RECORDS FOR THE TASK:
★ ★ ★

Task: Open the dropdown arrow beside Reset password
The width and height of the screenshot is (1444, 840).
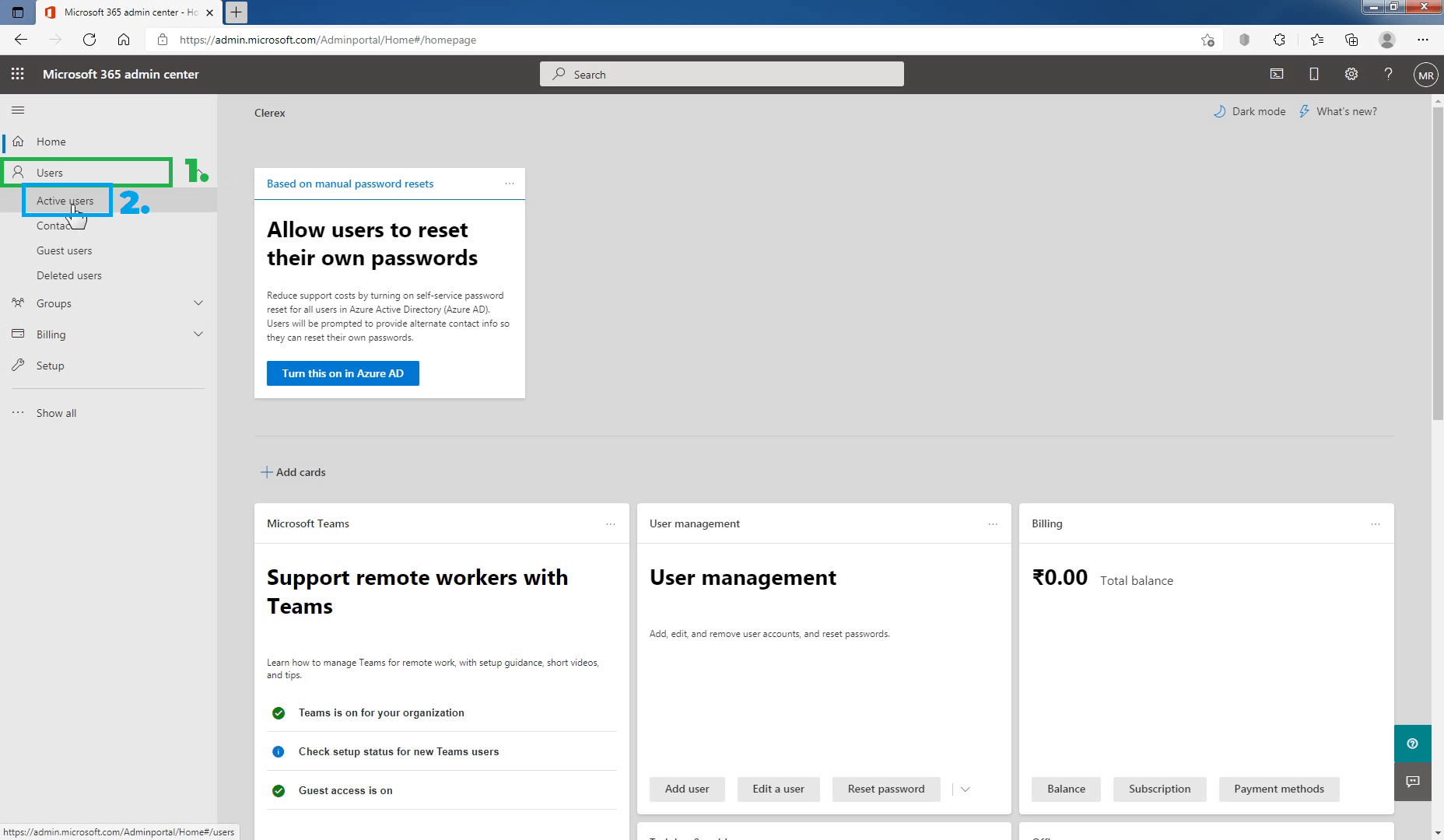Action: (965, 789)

★ ★ ★

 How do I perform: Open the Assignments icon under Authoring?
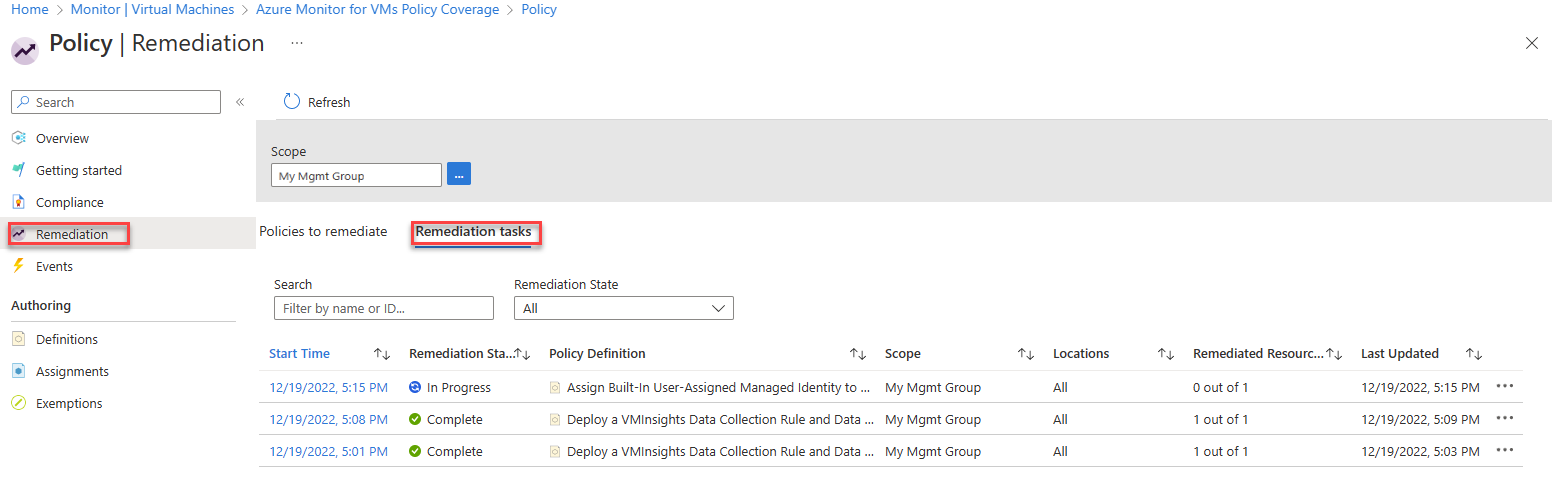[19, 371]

★ ★ ★

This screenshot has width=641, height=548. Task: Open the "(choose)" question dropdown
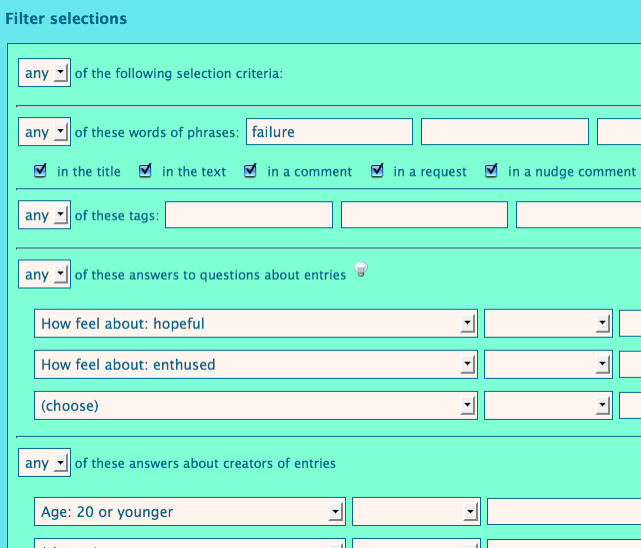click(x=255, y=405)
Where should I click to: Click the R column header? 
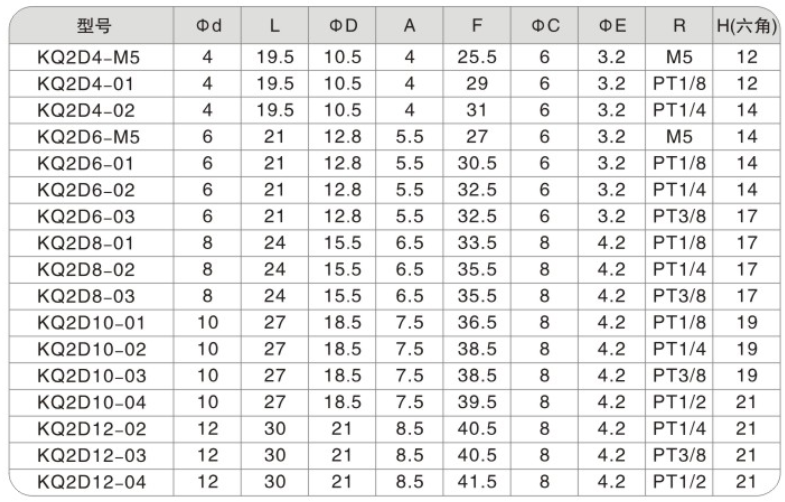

★ ★ ★

GOAL:
Format the lines starting at the one containing "Task: Open the dropdown" and ending at the one containing "Action: (965, 789)", both included, as a numbered list with blank lines skipped. Leave the pictures out of your answer.

OUTPUT FOR THIS EXERCISE:
1. Task: Open the dropdown arrow beside Reset password
2. The width and height of the screenshot is (1444, 840).
3. Action: (965, 789)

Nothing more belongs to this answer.